#### GIVEN DATA ####

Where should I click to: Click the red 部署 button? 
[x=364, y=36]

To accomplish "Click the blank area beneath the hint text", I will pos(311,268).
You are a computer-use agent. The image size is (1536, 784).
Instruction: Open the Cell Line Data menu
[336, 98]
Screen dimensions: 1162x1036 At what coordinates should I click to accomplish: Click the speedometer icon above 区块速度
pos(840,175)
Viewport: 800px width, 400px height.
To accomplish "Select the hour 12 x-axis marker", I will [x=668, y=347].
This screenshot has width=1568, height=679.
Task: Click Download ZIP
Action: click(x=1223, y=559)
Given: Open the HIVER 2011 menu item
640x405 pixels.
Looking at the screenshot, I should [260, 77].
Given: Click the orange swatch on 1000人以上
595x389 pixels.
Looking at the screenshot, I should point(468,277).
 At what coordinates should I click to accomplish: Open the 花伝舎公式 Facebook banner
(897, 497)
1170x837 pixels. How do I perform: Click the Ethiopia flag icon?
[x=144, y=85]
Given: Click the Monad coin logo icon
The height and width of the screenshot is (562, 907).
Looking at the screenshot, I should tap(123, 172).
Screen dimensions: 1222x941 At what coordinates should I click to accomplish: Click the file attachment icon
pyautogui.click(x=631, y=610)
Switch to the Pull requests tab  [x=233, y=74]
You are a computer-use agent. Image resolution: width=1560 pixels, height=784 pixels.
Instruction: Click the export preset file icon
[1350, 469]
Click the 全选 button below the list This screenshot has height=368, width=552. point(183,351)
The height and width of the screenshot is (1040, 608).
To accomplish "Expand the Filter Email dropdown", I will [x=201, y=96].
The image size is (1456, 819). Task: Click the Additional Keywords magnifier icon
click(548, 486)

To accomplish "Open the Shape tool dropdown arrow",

####

WHAT IS BEING ASKED:
Print the entries from the first line through the line that contains "click(548, 486)", inclusive, reproducing every line without change.

PROBLEM SOLUTION:
Where should I click to: Click the red 部署 button? 
[x=364, y=36]

To accomplish "Click the blank area beneath the hint text", I will pos(311,268).
You are a computer-use agent. The image size is (1536, 784).
Instruction: Open the Cell Line Data menu
[336, 98]
Screen dimensions: 1162x1036 At what coordinates should I click to accomplish: Click the speedometer icon above 区块速度
pos(840,175)
Viewport: 800px width, 400px height.
To accomplish "Select the hour 12 x-axis marker", I will [x=668, y=347].
This screenshot has width=1568, height=679.
Task: Click Download ZIP
Action: click(x=1223, y=559)
Given: Open the HIVER 2011 menu item
640x405 pixels.
Looking at the screenshot, I should [260, 77].
Given: Click the orange swatch on 1000人以上
595x389 pixels.
Looking at the screenshot, I should point(468,277).
 At what coordinates should I click to accomplish: Open the 花伝舎公式 Facebook banner
(897, 497)
1170x837 pixels. How do I perform: Click the Ethiopia flag icon?
[x=144, y=85]
Given: Click the Monad coin logo icon
The height and width of the screenshot is (562, 907).
Looking at the screenshot, I should tap(123, 172).
Screen dimensions: 1222x941 At what coordinates should I click to accomplish: Click the file attachment icon
pyautogui.click(x=631, y=610)
Switch to the Pull requests tab  [x=233, y=74]
You are a computer-use agent. Image resolution: width=1560 pixels, height=784 pixels.
Instruction: Click the export preset file icon
[1350, 469]
Click the 全选 button below the list This screenshot has height=368, width=552. point(183,351)
The height and width of the screenshot is (1040, 608).
To accomplish "Expand the Filter Email dropdown", I will [x=201, y=96].
The image size is (1456, 819). Task: Click the Additional Keywords magnifier icon
click(548, 486)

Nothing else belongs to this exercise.